Monday, June 1, 2020

The Life and Times of Prince Albert, by Patrick Allit (author, narrator)

Audible Originals & The Great Courses, February 2020

Prince Albert was the younger son of a fairly minor German prince, and he married the queen of one of the great powers of Europe. They were each among a very short list of eligible marriage partners for each other. That it was a love match was a bonus extra for them.

This isn't a biography of Victoria, or even of Victoria and Albert. This is specifically about Albert, his lie and times, and his unexpected and significant influence on British politics and culture.

Victoria and Albert were both twenty when they married, intelligent, and energetic. However, Albert had received a much better education. This was partly because young men were deemed to be more suited for education than young women, but also because Victoria's mother, the Duchess of Kent, and the Duchess's lover, Sir John Conroy, were trying to mold Victoria into someone they could easily control. They weren't successful, but that didn't change Victoria's lack of education.
This is a lively and fascinating account of how Albert mastered the arts of politics, and built the ability to influence both Victoria, and the major political and social leaders of the time, while avoiding a prominent political role that would have been greatly resented. Albert successfully influenced the modernization of the army and the navy, and Britain's defense policy. He pushed Cambridge University to put more emphasis on the sciences, not just on theology and the humanities. He  promoted the arts, creating new museums that made the arts  more accessible--while moving works of art into better housing that better protected and reserved those works of art. The Crystal Palace exhibition promoted the usefulness and excellence of British technological advances.

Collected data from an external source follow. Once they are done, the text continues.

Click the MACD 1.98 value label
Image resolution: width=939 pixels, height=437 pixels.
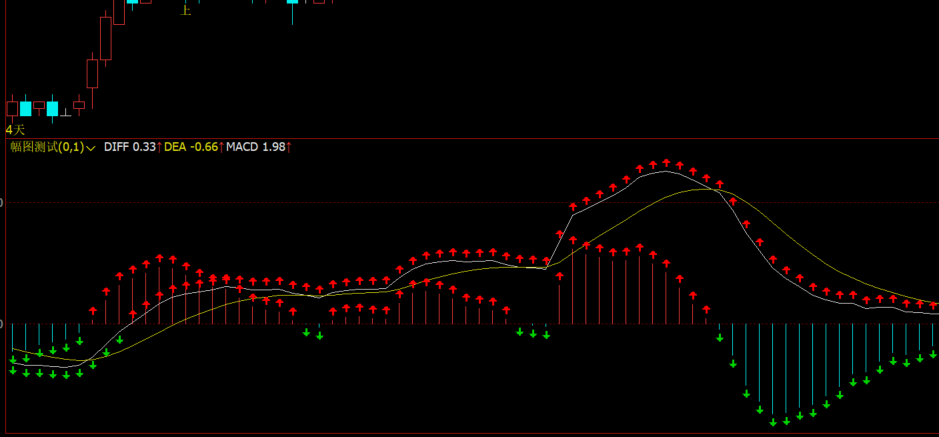pos(255,147)
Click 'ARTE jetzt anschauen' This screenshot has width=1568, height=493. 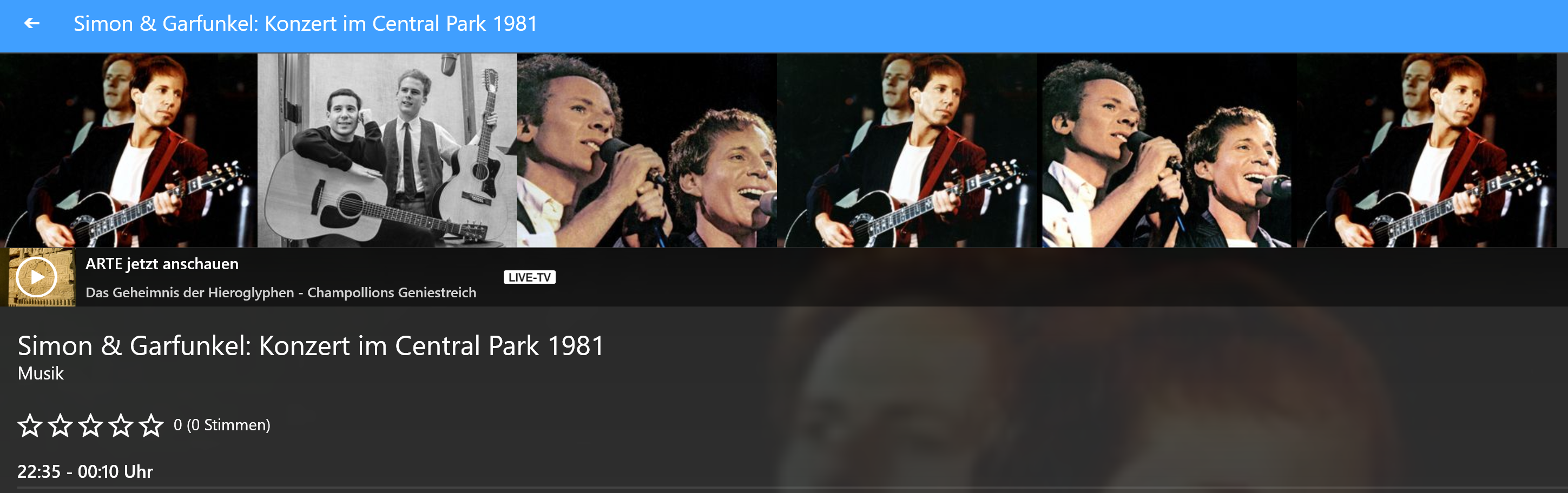pyautogui.click(x=162, y=264)
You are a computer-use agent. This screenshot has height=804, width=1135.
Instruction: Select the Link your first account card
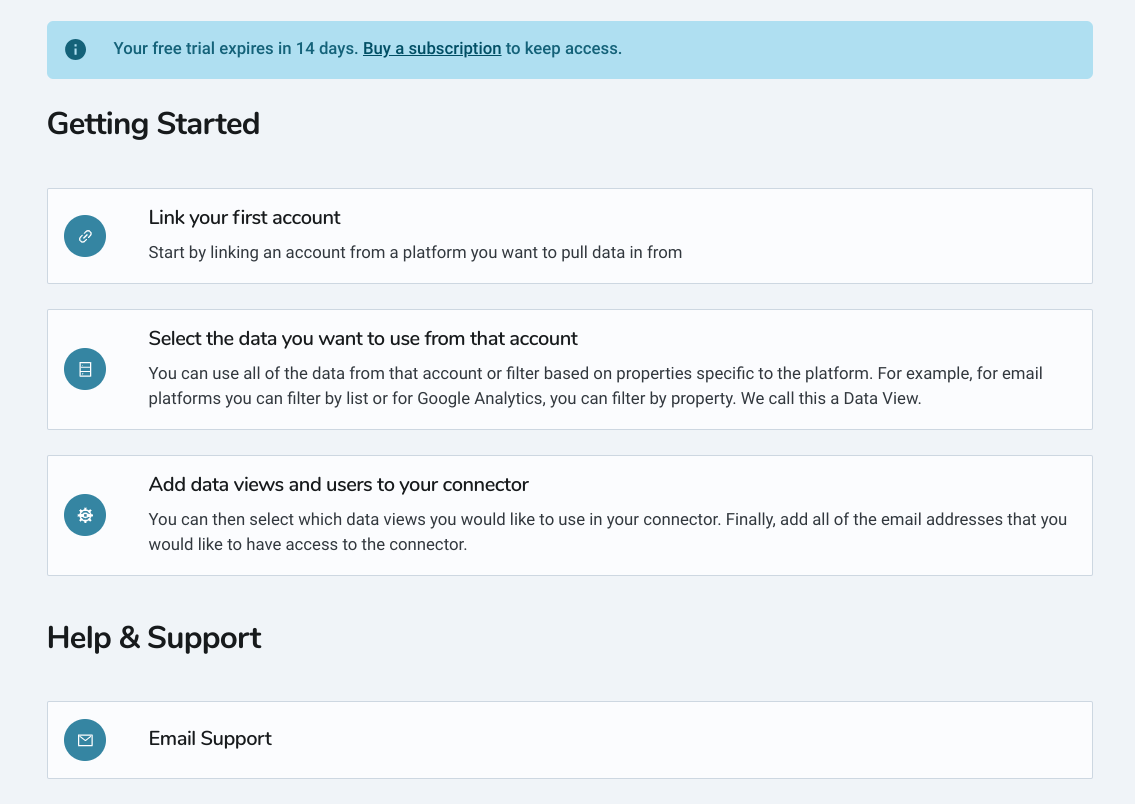(x=568, y=236)
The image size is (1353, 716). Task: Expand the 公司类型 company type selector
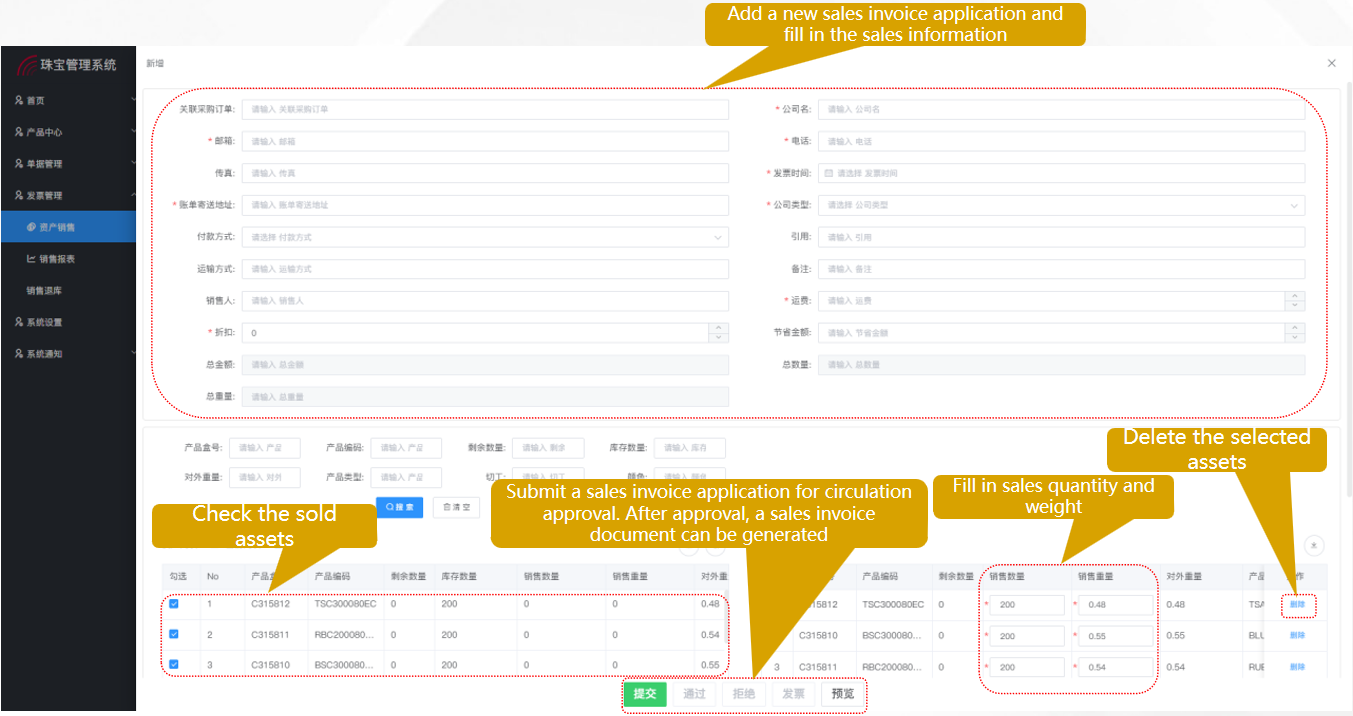[1060, 205]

While being in no sense a democrat, he did favor a broader franchise (mainly for the wealthy merchant class), and placed great importance on improving housing and living conditions for the working class. He said and did things that would be unsettling or even shocking now--but if they were unsettling in his time, it was because of his liberalism in contrast to much of the British upper class.

In his relationship with Victoria, and with her ministers, he encouraged each in a direction of less reactivity and impulsivity, moderating policy while teaching Victoria to be more effective in pursuit of her own goals. The Queen didn't have the power of past kings and reigning queens, but she did have influence, and Albert taught her how to use it.

None of which is to say he was without fault, or never made mistakes, but when they married, the government expected him to stay out of the way and exercise no influence at all. He was a very minor prince, after all, and a German one at that. He had to earn the respect of successive prime ministers and members of their cabinets.

This is really interesting and enjoyable, and not very long. Recommended.

I believe I got this free in Audible's May COVID-19 giveaway of Audible Originals. I am reviewing it voluntarily.